Since research and extension personnel have complementary roles in agricultural development, the success of each group is determined largely by the effectiveness of linkage activities. Even where the research and extension functions are located within one institution, linkages between them are not automatic. Therefore, appropriate mechanisms to strengthen linkages need to be developed. For developing such mechanisms it is important to understand the principles that determine the success of linkage activities. Six principles of linkage have been identified (Zuidema, 1989):
· a necessary condition for groups or institutions to participate effectively in linkage activities is that they should share a common purpose (i.e., domain consensus);
· the groups or institutions should perceive that it is advantageous for them to participate in linkage activities;
· there should be common ground or proximity of location between each group or institution to facilitate collaboration;
· linkage activities should be compatible with other activities of each group;
· there should be rewards for individuals participating in linkage activities; and
· communication between members of different groups should be effective and there should be free flow of information between groups.
Types of linkages
Four major types of linkages have been identified, based on ways of communication and channels of communication (Stoop, 1988).
'Formal' versus 'Informal' linkages Formal linkages refer to linkages that are specified and agreed to by organizations. Informal linkages are direct person-to-person contacts, based on the need for collaboration between individuals. Since informal linkage is an effective and low-cost method, it should be encouraged along with formal linkages.

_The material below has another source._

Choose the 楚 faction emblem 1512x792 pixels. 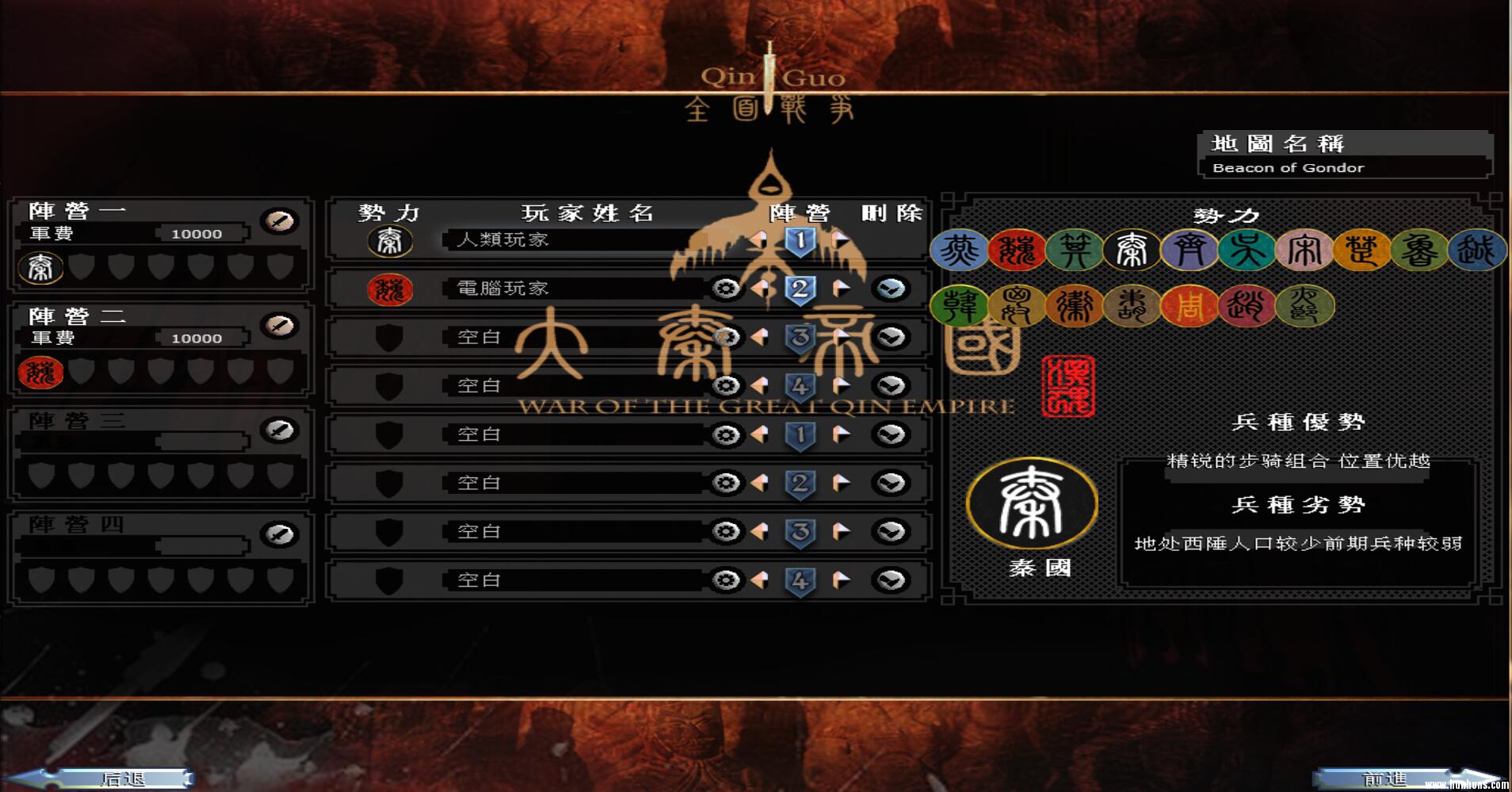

'Top-down' versus 'Bottom-up' linkages In top-down linkage, information flows from scientists to extension and then to producers. Bottom-up linkages refers to the flow of information from producers to scientists. Information from farmers is based on their practical knowledge and helps improve the effectiveness of research programmes.

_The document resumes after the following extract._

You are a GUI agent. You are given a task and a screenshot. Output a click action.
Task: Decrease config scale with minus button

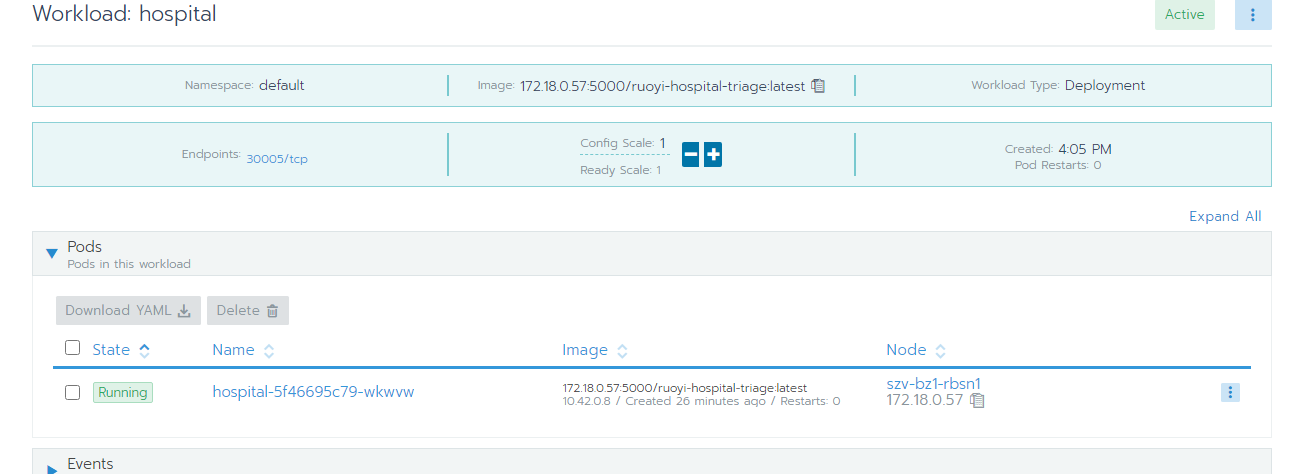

'Internal' versus 'External' linkages Internal linkages refer to linkages among scientists working in different disciplines and on different commodities, whereas external linkages are linkages with major clients, such as farmers, policy-makers, etc. External linkages help identify gaps in research priority and assess the utility of research programmes.
'Downstream' versus 'Upstream' linkages These linkages are a part of external linkages. Upstream linkages occur between research and policy making. The aim here is to secure adequate funding and political support for research. Downstream linkages occur between researchers and producers, to set research agendas and to establish priorities.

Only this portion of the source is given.